» Provided records
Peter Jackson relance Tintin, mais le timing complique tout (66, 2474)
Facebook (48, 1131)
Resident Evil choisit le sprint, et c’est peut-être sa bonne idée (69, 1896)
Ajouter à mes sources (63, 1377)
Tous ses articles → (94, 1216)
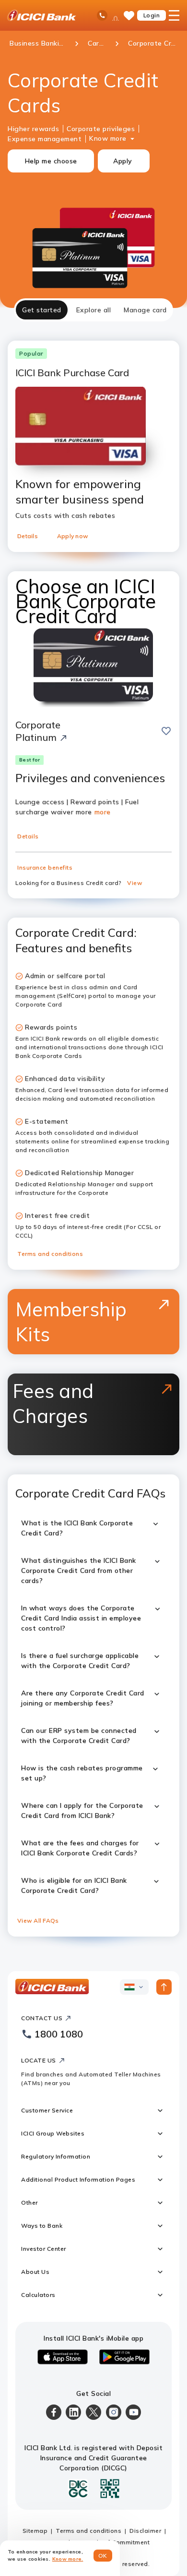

» Task goal
Except for the pictures, set down all of the records exactly.

» Completed exercise
Peter Jackson relance Tintin, mais le timing complique tout (66, 2474)
Facebook (48, 1131)
Resident Evil choisit le sprint, et c’est peut-être sa bonne idée (69, 1896)
Ajouter à mes sources (63, 1377)
Tous ses articles → (94, 1216)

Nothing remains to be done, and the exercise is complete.